Go to the line holding "[Facebook] (33, 506)" in the entries below and write out exactly every line down to and including the line holding "Size (108, 167)".

-- Opening Marker --

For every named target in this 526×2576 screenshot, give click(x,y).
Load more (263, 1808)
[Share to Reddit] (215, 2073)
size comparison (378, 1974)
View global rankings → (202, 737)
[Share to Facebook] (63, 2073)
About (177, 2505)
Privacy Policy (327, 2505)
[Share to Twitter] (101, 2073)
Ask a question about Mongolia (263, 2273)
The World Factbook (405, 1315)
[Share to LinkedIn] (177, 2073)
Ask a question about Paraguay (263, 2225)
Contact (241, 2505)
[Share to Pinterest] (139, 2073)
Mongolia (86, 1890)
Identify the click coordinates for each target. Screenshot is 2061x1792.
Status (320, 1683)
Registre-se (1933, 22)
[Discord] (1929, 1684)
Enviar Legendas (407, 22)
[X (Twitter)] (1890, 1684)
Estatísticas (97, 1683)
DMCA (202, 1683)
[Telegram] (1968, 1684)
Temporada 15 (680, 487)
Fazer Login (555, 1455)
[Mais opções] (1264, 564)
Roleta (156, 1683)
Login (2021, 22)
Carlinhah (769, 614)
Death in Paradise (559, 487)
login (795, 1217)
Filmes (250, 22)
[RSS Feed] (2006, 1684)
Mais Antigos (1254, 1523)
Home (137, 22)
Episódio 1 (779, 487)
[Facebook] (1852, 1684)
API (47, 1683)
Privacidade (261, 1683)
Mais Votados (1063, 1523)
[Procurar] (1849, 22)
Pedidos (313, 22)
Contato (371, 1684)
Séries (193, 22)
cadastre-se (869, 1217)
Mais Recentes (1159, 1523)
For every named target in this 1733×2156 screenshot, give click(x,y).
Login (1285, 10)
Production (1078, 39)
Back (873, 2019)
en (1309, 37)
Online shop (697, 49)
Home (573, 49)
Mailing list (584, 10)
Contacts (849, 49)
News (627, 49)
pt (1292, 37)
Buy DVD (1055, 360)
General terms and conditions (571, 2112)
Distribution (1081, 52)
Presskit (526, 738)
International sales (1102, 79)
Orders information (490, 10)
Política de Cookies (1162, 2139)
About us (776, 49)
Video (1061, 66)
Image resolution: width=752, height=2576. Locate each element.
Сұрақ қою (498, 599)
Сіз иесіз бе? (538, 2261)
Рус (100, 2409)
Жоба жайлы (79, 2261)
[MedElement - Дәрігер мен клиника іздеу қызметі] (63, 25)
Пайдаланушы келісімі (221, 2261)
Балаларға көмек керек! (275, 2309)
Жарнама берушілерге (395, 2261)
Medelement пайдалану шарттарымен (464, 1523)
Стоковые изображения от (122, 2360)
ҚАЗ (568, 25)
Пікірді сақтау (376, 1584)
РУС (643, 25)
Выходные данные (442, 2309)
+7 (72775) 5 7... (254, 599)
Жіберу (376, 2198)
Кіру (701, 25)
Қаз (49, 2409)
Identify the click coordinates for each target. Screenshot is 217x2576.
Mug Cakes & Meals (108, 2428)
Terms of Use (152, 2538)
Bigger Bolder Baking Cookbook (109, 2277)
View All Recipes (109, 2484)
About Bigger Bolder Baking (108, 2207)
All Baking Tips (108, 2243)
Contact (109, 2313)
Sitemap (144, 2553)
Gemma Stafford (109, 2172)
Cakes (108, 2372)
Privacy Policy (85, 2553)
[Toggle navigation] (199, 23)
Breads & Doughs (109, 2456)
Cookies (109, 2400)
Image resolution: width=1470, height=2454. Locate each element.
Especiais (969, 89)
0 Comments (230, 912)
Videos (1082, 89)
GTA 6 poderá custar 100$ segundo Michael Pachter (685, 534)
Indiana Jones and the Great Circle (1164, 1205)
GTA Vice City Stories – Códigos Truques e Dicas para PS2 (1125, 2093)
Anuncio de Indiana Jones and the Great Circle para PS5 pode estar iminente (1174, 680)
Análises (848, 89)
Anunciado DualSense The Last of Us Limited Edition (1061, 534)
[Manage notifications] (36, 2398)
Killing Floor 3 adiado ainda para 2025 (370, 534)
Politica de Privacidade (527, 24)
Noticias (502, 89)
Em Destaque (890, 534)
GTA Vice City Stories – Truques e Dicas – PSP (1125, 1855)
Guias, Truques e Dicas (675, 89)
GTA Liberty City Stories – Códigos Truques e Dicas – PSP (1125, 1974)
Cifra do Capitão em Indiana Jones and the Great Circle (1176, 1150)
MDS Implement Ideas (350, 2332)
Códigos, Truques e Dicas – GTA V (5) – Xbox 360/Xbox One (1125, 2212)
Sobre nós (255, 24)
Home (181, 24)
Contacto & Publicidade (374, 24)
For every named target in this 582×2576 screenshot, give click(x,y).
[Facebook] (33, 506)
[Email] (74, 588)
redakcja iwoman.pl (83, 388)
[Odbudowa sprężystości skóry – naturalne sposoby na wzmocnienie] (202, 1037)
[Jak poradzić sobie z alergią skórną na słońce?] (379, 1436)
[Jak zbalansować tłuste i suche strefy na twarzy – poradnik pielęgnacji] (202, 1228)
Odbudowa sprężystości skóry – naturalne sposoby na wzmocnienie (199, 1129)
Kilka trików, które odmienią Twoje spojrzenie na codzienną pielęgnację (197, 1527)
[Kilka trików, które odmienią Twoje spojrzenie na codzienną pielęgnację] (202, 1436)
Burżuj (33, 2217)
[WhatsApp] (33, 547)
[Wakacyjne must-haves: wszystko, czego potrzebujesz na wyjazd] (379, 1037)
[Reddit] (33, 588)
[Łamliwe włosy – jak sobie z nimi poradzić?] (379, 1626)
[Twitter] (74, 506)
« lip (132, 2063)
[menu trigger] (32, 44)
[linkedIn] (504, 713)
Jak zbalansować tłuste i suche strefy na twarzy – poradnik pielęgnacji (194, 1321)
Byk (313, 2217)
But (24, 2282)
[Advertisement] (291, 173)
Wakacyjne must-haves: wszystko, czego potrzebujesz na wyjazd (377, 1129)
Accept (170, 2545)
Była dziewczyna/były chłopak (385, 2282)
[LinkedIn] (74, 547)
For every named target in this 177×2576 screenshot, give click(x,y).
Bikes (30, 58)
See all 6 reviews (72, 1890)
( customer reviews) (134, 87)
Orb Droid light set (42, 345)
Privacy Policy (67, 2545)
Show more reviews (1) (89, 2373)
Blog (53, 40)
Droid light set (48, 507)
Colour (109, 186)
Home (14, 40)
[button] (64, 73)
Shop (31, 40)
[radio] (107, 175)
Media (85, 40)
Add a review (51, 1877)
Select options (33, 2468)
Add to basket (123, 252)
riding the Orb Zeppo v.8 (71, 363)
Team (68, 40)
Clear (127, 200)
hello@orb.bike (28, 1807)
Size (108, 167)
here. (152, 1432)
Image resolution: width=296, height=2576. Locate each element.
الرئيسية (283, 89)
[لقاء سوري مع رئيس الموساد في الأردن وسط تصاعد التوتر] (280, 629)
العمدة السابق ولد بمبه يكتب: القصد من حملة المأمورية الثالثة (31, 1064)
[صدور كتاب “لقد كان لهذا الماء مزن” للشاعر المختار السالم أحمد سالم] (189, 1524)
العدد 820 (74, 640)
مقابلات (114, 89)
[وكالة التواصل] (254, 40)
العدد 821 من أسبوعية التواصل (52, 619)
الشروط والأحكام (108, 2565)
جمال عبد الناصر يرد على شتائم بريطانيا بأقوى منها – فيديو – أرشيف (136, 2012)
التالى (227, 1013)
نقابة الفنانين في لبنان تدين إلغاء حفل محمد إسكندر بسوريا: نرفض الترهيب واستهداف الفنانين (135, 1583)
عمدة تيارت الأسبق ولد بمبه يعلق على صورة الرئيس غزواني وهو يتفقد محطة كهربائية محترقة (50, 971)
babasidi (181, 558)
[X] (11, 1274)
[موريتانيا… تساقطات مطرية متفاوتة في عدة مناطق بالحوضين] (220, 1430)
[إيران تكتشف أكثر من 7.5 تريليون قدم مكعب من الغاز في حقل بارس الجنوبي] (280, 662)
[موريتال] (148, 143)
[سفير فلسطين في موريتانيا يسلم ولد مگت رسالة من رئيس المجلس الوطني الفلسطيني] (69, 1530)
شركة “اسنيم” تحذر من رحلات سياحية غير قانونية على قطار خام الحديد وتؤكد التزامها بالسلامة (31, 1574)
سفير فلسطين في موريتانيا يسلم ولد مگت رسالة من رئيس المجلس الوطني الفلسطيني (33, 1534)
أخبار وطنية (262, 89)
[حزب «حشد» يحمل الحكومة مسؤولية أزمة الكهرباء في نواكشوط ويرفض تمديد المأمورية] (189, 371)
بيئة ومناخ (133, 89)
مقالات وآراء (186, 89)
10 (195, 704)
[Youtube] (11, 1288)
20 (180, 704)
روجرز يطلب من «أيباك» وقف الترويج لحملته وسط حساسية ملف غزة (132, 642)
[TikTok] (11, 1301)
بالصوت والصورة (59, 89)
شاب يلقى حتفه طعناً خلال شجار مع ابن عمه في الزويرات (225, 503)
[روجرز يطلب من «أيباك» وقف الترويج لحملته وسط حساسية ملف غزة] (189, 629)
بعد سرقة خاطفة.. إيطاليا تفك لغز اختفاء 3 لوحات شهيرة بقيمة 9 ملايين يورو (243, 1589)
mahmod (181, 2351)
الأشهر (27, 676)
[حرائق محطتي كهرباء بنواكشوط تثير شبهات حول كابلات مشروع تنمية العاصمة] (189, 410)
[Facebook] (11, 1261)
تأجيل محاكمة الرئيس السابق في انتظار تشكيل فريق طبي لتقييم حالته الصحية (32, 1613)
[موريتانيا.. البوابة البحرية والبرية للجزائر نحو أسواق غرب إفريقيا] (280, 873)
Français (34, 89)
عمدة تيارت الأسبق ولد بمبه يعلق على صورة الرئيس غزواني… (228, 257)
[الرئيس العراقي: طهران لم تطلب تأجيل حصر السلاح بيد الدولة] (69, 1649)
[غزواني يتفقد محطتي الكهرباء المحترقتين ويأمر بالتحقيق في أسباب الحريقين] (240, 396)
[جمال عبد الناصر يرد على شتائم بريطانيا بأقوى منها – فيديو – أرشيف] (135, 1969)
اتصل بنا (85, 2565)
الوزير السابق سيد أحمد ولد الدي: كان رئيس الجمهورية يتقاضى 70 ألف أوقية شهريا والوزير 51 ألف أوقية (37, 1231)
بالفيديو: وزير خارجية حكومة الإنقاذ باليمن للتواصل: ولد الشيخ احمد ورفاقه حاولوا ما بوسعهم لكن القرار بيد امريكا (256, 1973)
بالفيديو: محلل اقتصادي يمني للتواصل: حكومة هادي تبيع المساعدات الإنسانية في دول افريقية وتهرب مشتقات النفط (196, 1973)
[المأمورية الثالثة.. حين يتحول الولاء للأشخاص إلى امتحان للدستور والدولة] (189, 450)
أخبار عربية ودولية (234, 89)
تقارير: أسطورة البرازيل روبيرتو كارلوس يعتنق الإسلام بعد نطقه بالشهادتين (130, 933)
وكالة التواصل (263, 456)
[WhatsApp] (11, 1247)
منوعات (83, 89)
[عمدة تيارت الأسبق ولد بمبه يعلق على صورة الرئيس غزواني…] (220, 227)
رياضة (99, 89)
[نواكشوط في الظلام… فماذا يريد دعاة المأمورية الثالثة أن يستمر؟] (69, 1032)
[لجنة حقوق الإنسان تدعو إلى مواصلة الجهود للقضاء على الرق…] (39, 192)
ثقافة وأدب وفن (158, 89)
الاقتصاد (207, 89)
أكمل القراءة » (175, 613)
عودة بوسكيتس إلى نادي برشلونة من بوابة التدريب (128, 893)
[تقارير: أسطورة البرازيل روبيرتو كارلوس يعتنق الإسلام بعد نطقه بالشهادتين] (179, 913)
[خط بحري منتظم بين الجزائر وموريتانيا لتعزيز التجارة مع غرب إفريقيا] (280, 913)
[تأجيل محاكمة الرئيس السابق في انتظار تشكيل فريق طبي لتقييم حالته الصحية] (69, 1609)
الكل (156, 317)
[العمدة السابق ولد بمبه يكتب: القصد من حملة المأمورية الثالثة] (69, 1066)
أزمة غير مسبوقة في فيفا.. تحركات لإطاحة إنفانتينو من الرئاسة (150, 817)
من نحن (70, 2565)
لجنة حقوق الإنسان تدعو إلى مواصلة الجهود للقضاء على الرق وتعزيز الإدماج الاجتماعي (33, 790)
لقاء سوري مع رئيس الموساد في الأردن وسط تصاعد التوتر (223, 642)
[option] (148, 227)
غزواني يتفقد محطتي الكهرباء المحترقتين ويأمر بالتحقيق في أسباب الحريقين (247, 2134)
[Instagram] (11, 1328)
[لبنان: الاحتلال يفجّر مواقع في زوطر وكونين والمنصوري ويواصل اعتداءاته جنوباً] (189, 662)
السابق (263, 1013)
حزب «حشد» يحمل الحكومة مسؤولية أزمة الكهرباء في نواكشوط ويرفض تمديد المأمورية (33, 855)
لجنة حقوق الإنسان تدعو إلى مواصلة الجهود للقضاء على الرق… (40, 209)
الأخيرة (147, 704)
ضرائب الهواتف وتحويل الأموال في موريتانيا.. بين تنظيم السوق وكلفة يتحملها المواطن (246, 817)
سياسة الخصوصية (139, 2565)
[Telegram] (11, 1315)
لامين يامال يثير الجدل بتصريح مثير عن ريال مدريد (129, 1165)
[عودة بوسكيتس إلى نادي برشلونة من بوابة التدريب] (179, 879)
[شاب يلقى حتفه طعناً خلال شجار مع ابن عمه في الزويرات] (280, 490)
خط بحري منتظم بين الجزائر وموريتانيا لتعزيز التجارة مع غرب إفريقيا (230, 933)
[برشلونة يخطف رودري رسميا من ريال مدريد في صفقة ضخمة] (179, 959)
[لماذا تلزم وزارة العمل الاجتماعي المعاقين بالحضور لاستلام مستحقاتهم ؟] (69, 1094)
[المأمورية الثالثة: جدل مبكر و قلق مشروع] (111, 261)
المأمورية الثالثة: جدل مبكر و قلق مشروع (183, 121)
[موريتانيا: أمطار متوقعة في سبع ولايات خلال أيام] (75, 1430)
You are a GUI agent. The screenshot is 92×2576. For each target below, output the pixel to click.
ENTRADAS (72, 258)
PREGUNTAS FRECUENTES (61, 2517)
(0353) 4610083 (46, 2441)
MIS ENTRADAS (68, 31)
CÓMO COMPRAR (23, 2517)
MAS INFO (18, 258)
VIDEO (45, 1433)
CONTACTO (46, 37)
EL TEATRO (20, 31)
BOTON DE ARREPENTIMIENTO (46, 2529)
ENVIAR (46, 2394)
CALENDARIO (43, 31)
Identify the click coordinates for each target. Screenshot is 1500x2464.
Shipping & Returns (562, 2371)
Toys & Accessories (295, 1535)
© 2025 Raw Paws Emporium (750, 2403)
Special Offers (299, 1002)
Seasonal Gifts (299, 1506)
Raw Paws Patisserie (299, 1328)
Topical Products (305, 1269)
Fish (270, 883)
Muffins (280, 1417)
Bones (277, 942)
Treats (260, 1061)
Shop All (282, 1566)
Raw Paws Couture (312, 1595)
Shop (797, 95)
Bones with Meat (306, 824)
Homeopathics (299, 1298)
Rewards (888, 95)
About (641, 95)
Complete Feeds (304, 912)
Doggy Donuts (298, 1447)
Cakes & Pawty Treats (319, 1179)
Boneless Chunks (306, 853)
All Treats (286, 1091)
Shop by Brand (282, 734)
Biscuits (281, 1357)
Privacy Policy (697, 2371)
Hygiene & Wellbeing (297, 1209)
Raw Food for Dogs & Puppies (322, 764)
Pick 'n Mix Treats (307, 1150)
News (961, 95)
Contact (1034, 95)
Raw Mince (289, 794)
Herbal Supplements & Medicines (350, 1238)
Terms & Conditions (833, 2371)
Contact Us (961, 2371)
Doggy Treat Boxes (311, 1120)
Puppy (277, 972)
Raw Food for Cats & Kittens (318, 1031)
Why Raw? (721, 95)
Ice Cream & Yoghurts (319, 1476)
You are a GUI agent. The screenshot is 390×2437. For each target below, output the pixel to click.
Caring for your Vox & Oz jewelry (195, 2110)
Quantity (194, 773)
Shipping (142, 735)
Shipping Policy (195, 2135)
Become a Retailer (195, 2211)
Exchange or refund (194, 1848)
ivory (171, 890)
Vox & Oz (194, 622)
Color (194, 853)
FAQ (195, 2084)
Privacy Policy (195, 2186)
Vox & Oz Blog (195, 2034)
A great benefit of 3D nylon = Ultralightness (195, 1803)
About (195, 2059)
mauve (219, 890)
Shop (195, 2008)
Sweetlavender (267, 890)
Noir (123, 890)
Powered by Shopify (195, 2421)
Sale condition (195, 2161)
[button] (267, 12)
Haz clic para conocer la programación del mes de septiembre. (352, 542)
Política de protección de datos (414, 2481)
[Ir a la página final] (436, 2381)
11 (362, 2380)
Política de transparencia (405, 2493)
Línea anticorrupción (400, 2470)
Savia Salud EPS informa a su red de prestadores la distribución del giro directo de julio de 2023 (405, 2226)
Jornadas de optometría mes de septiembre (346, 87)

-- Closing Marker --

#### Finished exercise
[Facebook] (33, 506)
[Email] (74, 588)
redakcja iwoman.pl (83, 388)
[Odbudowa sprężystości skóry – naturalne sposoby na wzmocnienie] (202, 1037)
[Jak poradzić sobie z alergią skórną na słońce?] (379, 1436)
[Jak zbalansować tłuste i suche strefy na twarzy – poradnik pielęgnacji] (202, 1228)
Odbudowa sprężystości skóry – naturalne sposoby na wzmocnienie (199, 1129)
Kilka trików, które odmienią Twoje spojrzenie na codzienną pielęgnację (197, 1527)
[Kilka trików, które odmienią Twoje spojrzenie na codzienną pielęgnację] (202, 1436)
Burżuj (33, 2217)
[WhatsApp] (33, 547)
[Wakacyjne must-haves: wszystko, czego potrzebujesz na wyjazd] (379, 1037)
[Reddit] (33, 588)
[Łamliwe włosy – jak sobie z nimi poradzić?] (379, 1626)
[Twitter] (74, 506)
« lip (132, 2063)
[menu trigger] (32, 44)
[linkedIn] (504, 713)
Jak zbalansować tłuste i suche strefy na twarzy – poradnik pielęgnacji (194, 1321)
Byk (313, 2217)
But (24, 2282)
[Advertisement] (291, 173)
Wakacyjne must-haves: wszystko, czego potrzebujesz na wyjazd (377, 1129)
Accept (170, 2545)
Była dziewczyna/były chłopak (385, 2282)
[LinkedIn] (74, 547)
For every named target in this 177×2576 screenshot, give click(x,y).
Bikes (30, 58)
See all 6 reviews (72, 1890)
( customer reviews) (134, 87)
Orb Droid light set (42, 345)
Privacy Policy (67, 2545)
Show more reviews (1) (89, 2373)
Blog (53, 40)
Droid light set (48, 507)
Colour (109, 186)
Home (14, 40)
[button] (64, 73)
Shop (31, 40)
[radio] (107, 175)
Media (85, 40)
Add a review (51, 1877)
Select options (33, 2468)
Add to basket (123, 252)
riding the Orb Zeppo v.8 (71, 363)
Team (68, 40)
Clear (127, 200)
hello@orb.bike (28, 1807)
Size (108, 167)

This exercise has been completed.